## TASK DESCRIPTION
Collect every line of the entries below that contains the string "header", with case counting, and copy each of those lines in full.

** Start INPUT ROWS **

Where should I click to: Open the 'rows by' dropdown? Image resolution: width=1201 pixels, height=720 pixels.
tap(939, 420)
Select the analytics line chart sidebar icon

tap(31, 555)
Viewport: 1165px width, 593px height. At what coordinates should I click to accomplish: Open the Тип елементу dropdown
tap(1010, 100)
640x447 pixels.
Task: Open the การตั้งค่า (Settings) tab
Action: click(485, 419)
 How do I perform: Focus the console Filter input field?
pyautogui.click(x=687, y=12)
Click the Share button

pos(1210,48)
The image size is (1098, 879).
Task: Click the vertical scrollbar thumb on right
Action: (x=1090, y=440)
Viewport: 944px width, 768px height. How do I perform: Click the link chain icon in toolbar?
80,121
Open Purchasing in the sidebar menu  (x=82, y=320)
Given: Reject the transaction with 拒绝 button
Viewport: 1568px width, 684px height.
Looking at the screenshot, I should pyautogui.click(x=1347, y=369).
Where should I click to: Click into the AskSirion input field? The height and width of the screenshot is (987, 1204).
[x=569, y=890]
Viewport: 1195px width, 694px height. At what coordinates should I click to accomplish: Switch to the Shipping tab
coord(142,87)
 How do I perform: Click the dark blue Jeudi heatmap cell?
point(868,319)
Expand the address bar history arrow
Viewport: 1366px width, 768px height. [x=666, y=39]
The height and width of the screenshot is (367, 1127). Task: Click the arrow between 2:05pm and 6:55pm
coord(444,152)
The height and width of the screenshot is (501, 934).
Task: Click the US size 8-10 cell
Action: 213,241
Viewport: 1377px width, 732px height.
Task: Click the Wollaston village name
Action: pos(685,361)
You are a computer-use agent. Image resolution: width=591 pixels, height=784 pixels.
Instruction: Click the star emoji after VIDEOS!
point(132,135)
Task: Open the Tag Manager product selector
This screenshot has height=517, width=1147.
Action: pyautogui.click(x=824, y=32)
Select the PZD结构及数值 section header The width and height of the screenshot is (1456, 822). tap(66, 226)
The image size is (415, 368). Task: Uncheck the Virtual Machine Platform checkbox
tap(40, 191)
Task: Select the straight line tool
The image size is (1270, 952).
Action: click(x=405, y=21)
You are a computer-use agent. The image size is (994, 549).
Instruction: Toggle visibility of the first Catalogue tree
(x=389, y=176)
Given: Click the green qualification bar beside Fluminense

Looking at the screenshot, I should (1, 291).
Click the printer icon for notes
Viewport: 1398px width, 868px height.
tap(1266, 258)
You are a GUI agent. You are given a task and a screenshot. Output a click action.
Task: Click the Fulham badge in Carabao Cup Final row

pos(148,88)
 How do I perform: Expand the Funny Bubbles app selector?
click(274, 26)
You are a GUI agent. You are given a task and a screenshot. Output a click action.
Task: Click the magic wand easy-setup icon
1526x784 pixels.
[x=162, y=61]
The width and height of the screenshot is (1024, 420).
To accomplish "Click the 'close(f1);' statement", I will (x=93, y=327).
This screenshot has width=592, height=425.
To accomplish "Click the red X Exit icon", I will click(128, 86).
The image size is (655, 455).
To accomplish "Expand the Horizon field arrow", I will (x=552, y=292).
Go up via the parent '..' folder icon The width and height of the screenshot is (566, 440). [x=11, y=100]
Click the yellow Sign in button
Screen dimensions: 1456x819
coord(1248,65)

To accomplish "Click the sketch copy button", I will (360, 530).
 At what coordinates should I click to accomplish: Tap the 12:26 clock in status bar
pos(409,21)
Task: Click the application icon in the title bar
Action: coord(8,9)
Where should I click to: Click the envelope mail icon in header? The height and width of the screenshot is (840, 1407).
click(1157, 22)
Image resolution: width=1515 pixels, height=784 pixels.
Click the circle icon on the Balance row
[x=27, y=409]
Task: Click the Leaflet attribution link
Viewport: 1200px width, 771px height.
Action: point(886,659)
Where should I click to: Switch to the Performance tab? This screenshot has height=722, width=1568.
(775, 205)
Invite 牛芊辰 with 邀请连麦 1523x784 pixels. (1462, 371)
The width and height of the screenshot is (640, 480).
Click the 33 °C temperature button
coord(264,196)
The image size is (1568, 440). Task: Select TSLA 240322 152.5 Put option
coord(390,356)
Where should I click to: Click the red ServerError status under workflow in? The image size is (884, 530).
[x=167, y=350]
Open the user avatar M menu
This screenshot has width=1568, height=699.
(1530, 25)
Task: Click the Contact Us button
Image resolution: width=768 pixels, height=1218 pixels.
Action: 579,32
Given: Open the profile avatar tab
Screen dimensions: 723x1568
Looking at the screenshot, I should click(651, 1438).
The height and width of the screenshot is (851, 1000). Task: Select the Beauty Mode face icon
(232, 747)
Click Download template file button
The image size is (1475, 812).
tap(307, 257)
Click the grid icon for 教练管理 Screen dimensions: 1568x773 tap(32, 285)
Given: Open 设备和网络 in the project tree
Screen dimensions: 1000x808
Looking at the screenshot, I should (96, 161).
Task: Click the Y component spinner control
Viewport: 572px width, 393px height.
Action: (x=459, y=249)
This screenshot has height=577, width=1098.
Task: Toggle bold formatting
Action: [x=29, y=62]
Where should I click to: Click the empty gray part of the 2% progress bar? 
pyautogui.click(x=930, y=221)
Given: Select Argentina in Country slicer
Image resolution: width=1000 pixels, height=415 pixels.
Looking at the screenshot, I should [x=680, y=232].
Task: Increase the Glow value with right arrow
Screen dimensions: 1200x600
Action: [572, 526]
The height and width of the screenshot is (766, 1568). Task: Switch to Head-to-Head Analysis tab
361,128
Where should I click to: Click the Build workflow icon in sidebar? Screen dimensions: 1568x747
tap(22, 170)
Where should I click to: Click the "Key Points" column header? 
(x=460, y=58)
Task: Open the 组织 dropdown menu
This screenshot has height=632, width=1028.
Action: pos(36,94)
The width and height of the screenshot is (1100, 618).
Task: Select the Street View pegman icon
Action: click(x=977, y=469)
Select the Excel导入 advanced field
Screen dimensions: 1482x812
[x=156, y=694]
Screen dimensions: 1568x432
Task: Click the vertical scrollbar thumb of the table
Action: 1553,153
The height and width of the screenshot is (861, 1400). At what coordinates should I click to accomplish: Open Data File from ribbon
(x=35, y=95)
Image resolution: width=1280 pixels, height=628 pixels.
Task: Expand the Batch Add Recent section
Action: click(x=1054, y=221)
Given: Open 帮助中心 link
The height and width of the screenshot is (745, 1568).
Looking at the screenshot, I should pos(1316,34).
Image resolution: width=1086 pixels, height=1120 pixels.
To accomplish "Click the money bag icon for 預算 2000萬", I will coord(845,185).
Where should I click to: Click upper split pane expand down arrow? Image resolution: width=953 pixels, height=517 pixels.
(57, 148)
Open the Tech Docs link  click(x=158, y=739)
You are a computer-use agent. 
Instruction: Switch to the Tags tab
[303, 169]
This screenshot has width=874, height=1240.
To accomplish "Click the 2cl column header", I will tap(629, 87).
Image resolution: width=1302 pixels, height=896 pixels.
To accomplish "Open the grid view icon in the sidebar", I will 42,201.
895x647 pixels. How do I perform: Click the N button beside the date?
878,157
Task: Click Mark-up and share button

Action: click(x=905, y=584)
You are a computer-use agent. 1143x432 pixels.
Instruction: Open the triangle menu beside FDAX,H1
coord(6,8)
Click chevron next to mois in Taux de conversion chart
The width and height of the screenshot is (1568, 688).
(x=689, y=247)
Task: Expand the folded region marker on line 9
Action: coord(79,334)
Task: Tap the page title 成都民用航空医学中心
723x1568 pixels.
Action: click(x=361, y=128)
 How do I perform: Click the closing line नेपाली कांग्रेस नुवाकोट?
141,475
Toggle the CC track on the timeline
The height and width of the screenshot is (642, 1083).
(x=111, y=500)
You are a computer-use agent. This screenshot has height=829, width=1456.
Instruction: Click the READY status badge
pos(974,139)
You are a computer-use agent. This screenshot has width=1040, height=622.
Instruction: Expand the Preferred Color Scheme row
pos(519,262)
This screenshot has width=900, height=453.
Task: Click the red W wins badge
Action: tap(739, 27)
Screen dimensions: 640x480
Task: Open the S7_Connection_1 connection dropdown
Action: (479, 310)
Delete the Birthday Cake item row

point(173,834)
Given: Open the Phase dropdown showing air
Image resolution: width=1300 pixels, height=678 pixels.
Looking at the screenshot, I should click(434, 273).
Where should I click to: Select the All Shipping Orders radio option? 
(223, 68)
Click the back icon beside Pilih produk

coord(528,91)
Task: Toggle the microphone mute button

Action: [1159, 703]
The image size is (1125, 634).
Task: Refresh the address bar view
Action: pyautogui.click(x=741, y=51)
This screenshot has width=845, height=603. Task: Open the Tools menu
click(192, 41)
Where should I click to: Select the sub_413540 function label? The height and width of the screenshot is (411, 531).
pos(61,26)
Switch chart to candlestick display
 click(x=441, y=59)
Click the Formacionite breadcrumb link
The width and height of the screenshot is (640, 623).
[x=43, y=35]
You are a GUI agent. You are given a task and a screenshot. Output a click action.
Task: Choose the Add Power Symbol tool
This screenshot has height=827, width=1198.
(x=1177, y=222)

** End INPUT ROWS **

## SOLVED EXERCISE
Select the PZD结构及数值 section header The width and height of the screenshot is (1456, 822). tap(66, 226)
Where should I click to: Click the envelope mail icon in header? The height and width of the screenshot is (840, 1407).
Where should I click to: Click the "Key Points" column header? 
To accomplish "Click the 2cl column header", I will tap(629, 87).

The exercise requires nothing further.